Cala^®, the bioelectronic medicine leader, today announced U.S. Food and Drug Administration (FDA) clearance of the Cala kIQ^® Plus system, the next-generation of its wearable neurostimulation device for action hand tremor in essential tremor (ET) and Parkinson’s disease (PD). Cala kIQ Plus is the latest advancement in TAPS^® technology – introducing new therapy modes and adaptive calibration designed to optimize tremor relief and personalize treatment providing patients with an intuitive experience whenever tremor control is needed.

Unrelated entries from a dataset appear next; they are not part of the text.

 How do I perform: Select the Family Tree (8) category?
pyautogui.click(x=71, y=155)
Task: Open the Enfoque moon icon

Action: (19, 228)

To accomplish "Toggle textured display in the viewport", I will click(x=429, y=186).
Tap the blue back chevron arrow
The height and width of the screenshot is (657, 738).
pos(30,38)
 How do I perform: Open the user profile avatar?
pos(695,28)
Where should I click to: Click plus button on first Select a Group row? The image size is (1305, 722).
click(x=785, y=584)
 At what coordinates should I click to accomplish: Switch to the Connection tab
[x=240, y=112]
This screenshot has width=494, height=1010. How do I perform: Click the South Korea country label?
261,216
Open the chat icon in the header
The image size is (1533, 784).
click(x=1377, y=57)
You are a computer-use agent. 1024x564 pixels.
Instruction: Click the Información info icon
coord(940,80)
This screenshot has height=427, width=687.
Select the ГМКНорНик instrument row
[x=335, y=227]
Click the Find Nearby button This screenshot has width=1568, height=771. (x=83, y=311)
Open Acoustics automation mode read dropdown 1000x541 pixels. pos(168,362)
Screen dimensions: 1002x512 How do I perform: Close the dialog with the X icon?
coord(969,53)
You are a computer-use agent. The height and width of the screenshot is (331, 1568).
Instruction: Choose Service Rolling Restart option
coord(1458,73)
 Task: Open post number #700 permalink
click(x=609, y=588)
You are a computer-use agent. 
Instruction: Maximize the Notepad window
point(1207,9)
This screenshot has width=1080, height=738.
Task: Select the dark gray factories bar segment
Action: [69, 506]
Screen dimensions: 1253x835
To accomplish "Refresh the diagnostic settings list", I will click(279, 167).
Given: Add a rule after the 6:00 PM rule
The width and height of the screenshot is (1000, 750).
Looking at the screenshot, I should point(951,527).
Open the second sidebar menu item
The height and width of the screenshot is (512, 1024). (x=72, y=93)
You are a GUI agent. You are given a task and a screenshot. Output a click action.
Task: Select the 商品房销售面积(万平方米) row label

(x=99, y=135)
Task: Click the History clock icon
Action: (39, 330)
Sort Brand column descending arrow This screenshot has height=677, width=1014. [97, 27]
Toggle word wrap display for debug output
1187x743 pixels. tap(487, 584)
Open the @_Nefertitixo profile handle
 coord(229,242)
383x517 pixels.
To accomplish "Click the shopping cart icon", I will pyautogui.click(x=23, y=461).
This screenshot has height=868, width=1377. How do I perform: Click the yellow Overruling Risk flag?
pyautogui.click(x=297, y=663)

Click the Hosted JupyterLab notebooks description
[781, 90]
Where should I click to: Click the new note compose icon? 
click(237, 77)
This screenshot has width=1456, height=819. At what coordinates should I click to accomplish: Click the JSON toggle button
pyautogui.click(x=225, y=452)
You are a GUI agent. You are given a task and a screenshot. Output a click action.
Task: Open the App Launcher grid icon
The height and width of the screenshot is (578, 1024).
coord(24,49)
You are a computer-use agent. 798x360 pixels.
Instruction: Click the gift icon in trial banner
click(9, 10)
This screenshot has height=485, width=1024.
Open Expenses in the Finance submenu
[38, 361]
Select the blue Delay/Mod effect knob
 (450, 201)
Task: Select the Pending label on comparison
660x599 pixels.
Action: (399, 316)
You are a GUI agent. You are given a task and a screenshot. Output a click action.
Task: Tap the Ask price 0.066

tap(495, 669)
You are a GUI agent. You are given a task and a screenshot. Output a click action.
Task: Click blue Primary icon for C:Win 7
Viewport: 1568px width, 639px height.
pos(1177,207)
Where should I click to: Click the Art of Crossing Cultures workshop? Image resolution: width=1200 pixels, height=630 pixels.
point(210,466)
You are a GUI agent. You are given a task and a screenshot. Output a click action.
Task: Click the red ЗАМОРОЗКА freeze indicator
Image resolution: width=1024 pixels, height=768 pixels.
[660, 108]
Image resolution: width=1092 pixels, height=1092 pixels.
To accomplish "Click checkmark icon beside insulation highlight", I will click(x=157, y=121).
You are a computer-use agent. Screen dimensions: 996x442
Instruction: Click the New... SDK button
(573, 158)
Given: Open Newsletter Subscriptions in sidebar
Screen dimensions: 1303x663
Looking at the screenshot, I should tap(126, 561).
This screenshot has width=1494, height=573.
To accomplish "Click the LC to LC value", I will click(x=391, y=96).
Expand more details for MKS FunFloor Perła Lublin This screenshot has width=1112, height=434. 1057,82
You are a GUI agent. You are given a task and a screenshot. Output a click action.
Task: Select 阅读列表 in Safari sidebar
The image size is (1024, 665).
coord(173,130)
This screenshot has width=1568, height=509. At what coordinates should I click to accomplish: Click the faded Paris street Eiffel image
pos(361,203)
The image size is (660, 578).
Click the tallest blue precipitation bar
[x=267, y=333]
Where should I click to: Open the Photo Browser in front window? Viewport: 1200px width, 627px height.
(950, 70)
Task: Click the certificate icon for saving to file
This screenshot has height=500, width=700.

“Cala continues to elevate the patient experience and therapy outcomes by advancing wearable neuromodulation technology that treats action hand tremor in essential tremor and Parkinson’s disease. The Cala kIQ Plus system gives patients more control over how, when and where TAPS Therapy is delivered for tremor management,” said Cala CEO Deanna Harshbarger. “We will present the latest data on Cala kIQ Plus at the American Academy of Neurology conference in Chicago.”

Cala will showcase Cala kIQ Plus at AAN 2026 (Booth Number 5024). Clinical study data on Cala kIQ Plus showing improved efficacy with therapy modes will be presented on Monday, April 20 at 11:45 am CT in poster presentation P5-005 entitled, “Optimizing Transcutaneous Afferent Patterned Stimulation Therapy: Comparison of Variable Waveforms Reveals Increased Responder Rates and Bilateral Tremor Improvement in Essential Tremor.”